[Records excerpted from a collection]

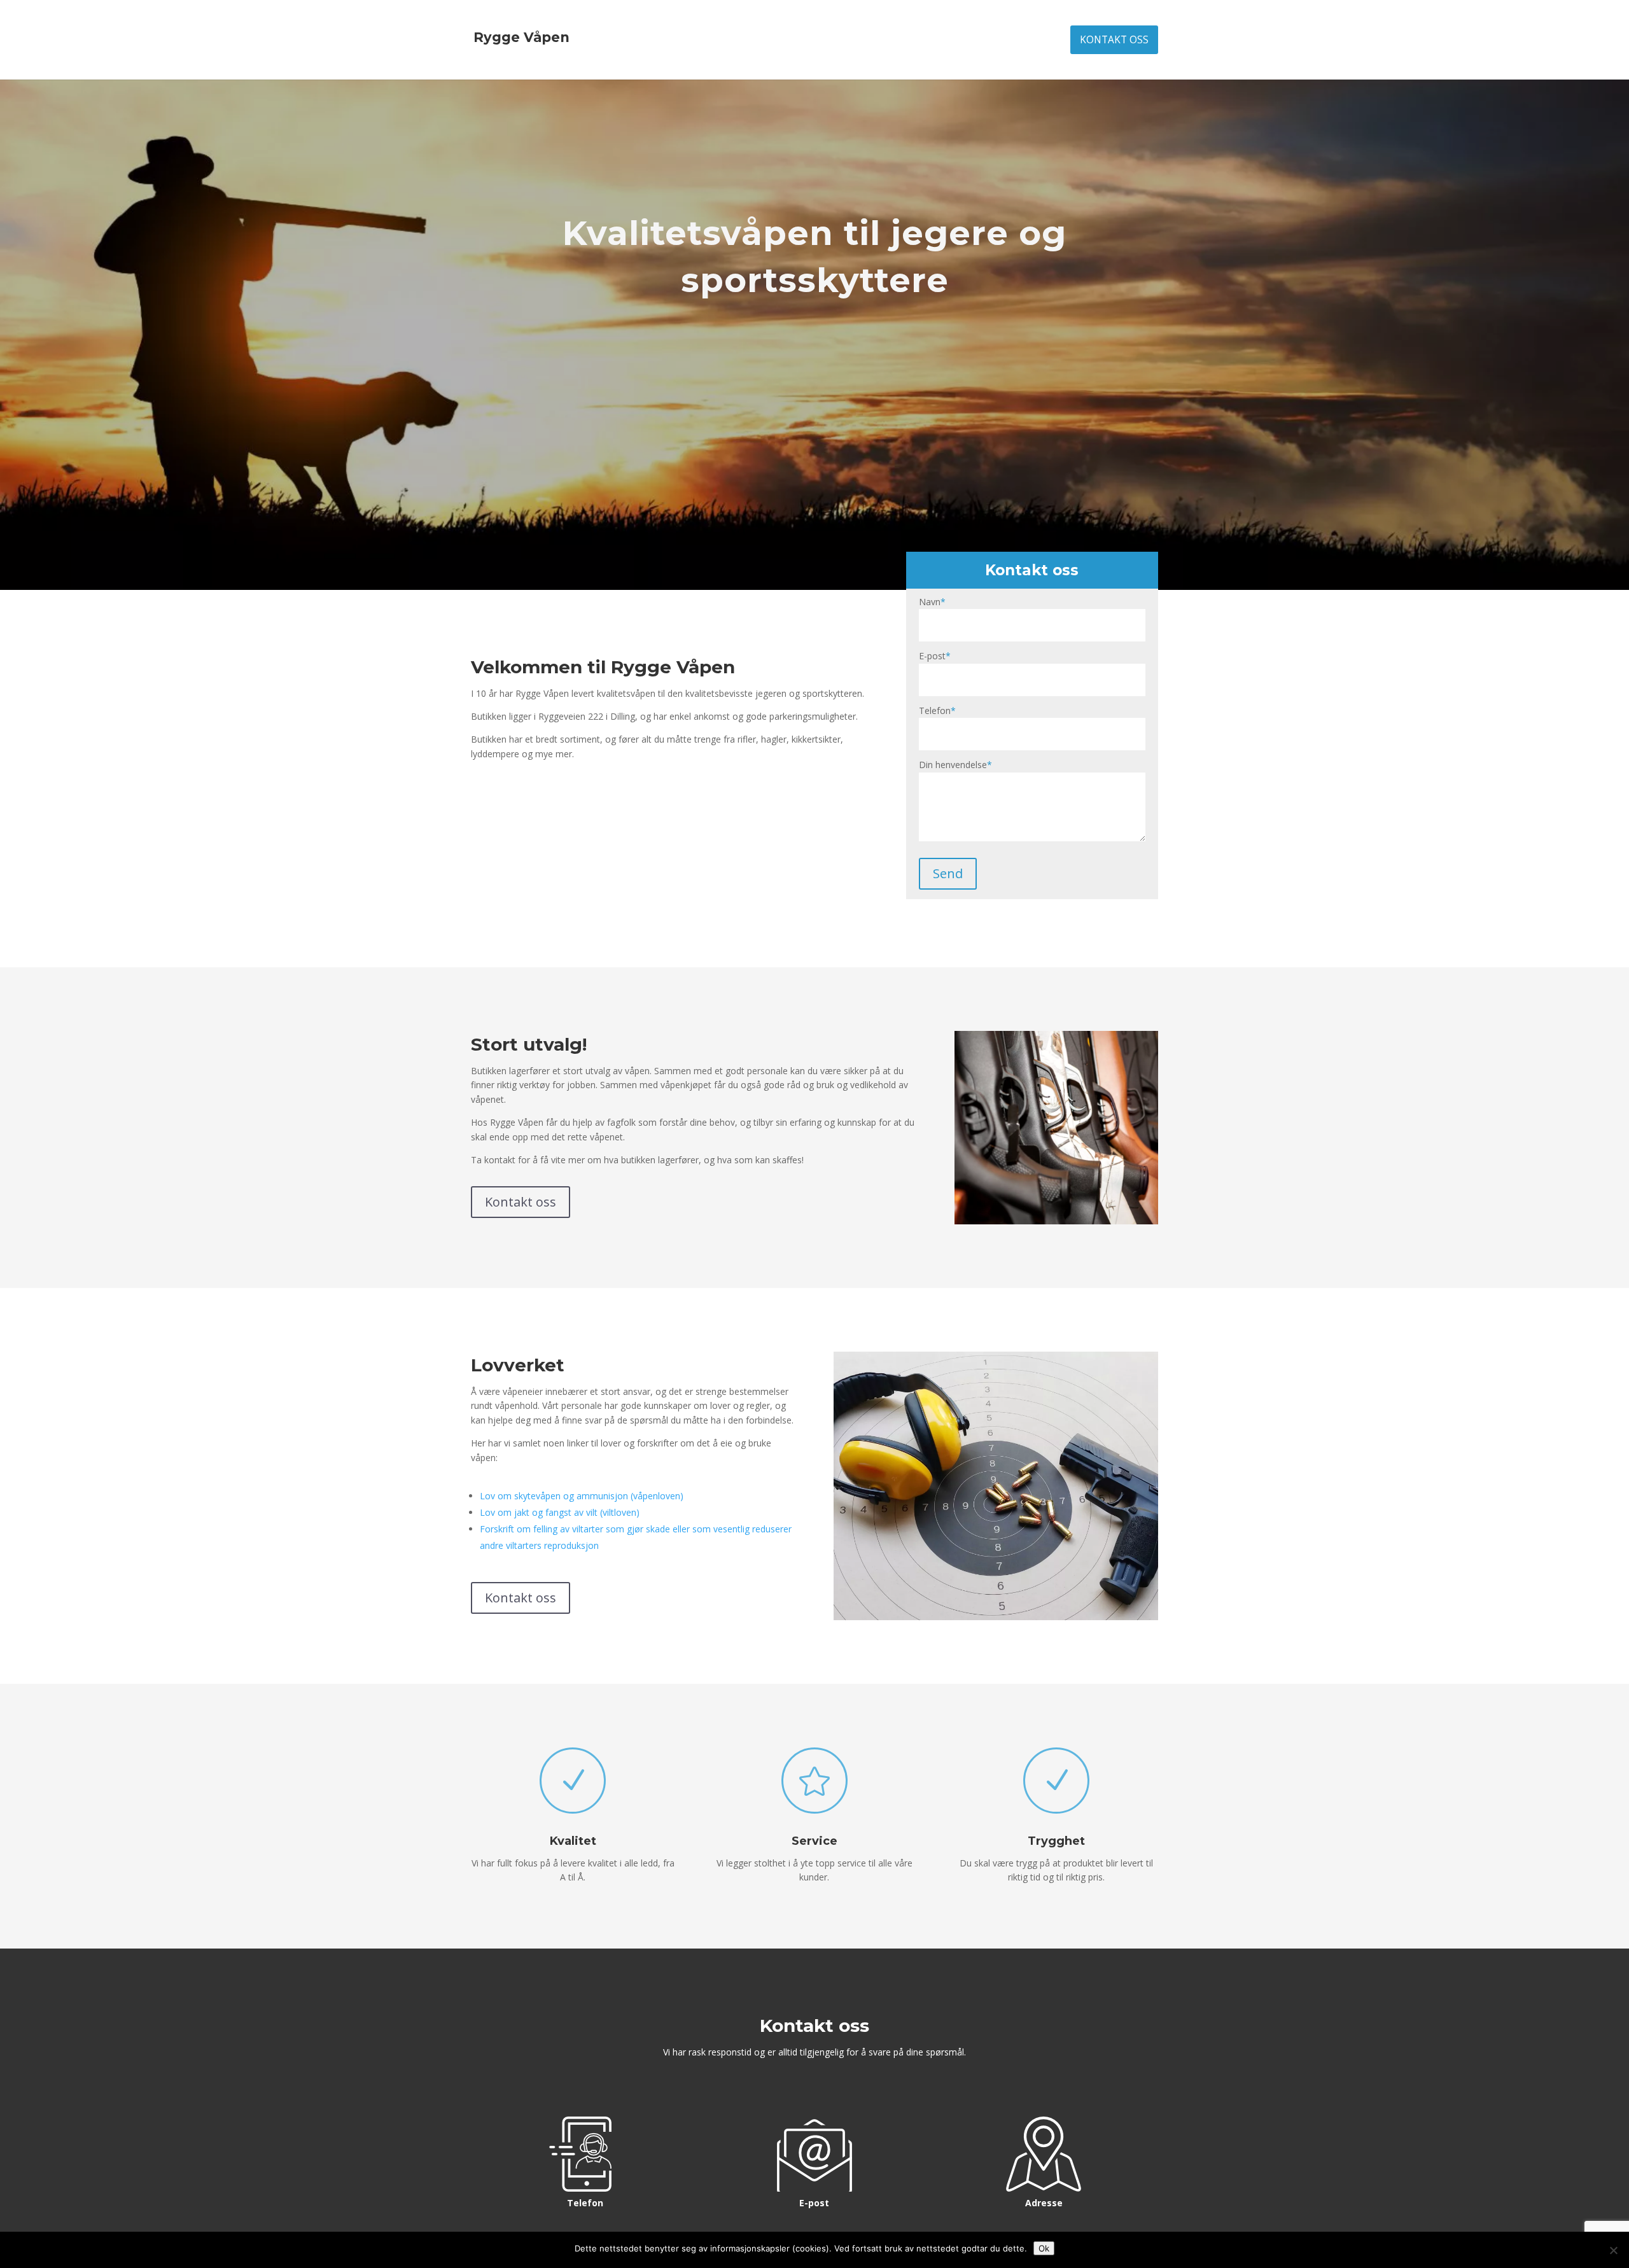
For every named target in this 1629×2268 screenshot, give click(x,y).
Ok (1043, 2248)
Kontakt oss (1114, 39)
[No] (1613, 2250)
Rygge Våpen (521, 37)
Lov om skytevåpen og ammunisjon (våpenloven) (581, 1496)
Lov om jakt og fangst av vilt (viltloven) (560, 1512)
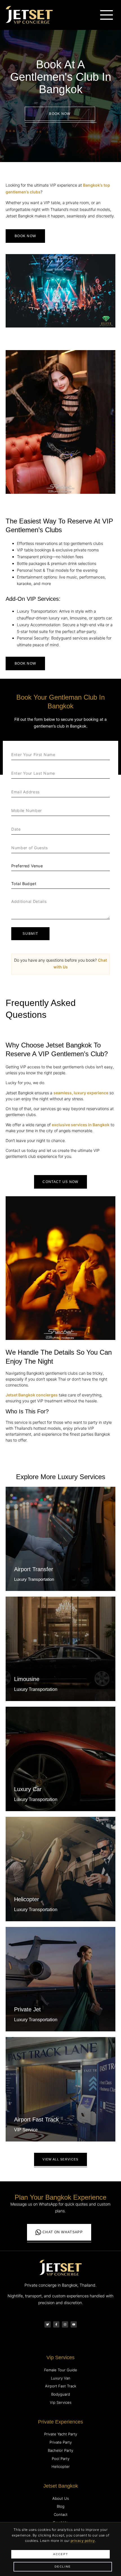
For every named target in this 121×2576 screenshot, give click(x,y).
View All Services (60, 2159)
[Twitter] (47, 2324)
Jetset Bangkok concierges (32, 1394)
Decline (63, 2566)
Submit (30, 934)
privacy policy (83, 2540)
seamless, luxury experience (80, 1092)
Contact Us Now (60, 1182)
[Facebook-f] (56, 2324)
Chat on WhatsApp (62, 2232)
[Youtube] (74, 2324)
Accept (60, 2554)
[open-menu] (106, 14)
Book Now (59, 114)
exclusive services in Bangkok (80, 1124)
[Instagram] (65, 2324)
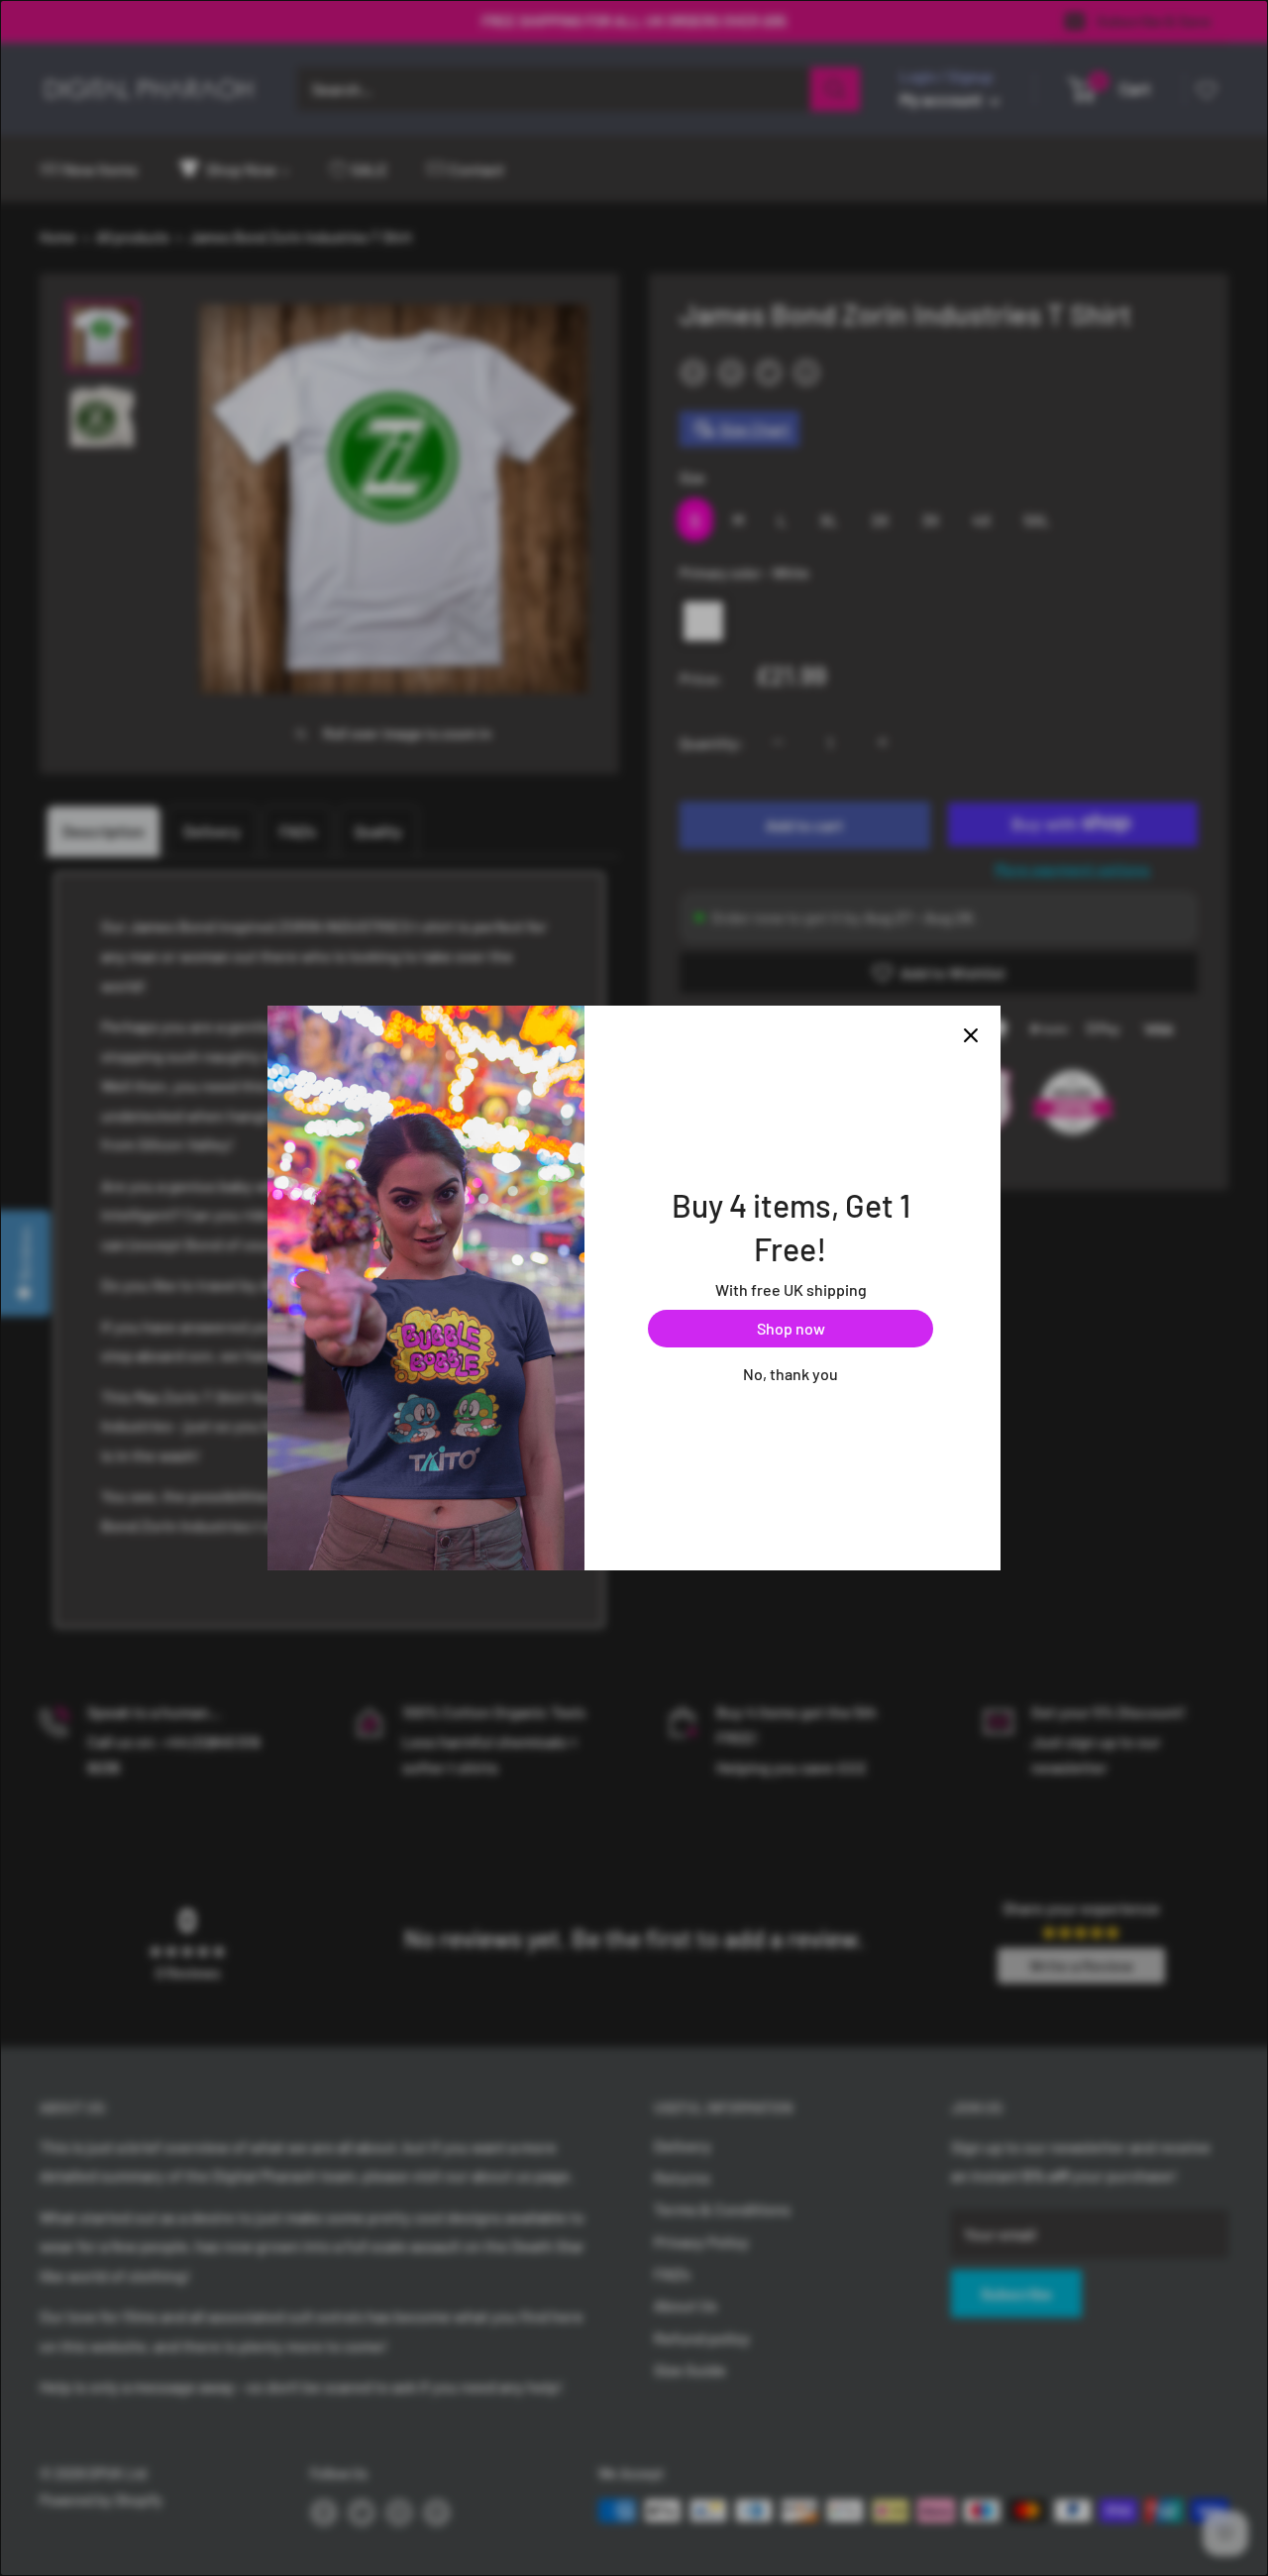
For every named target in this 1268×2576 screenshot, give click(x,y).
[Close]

→ **What you should do**
Wherever the string "screenshot" appears in the entries, copy that line.

→ **Final answer**
For every named target in this 1629×2268 screenshot, give click(x,y).
For every named target in this 121×2576 screenshot, give click(x,y).
For every named target in this 1268×2576 screenshot, give click(x,y).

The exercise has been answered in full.